Lifelong Federated Reinforcement Learning: A Learning Architecture for Navigation in Cloud Robotic Systems
Boyi Liu, Lujia Wang, Ming Liu
TL;DR
This work addresses enabling robots to accumulate and reuse experience across environments in cloud robotics. It introduces Lifelong Federated Reinforcement Learning (LFRL), combining a cloud-based knowledge fusion algorithm with two transfer-learning strategies to fuse private models into a powerful shared model and transfer it back to robots. Through simulations and real-world Turtlebot3 experiments, the approach reduces training time while improving navigation performance and generalization to new environments. A cloud navigation-learning website is released to demonstrate practical deployment and service provision for cloud robotic systems.
Abstract
This paper was motivated by the problem of how to make robots fuse and transfer their experience so that they can effectively use prior knowledge and quickly adapt to new environments.

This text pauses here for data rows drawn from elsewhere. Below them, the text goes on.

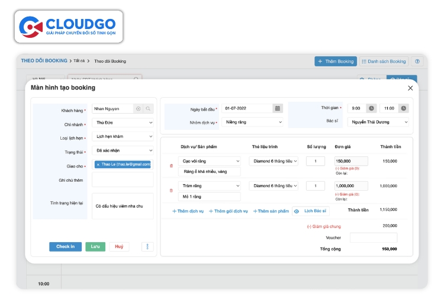Image resolution: width=444 pixels, height=296 pixels.
Task: Open the help icon in header
Action: [417, 61]
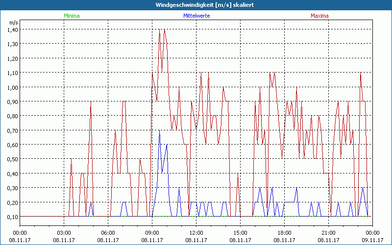Viewport: 392px width, 245px height.
Task: Select the green Minima legend label
Action: tap(72, 16)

To address the problem, we present a learning architecture for navigation in cloud robotic systems: Lifelong Federated Reinforcement Learning (LFRL). In the work, We propose a knowledge fusion algorithm for upgrading a shared model deployed on the cloud. Then, effective transfer learning methods in LFRL are introduced. LFRL is consistent with human cognitive science and fits well in cloud robotic systems. Experiments show that LFRL greatly improves the efficiency of reinforcement learning for robot navigation. The cloud robotic system deployment also shows that LFRL is capable of fusing prior knowledge. In addition, we release a cloud robotic navigation-learning website based on LFRL.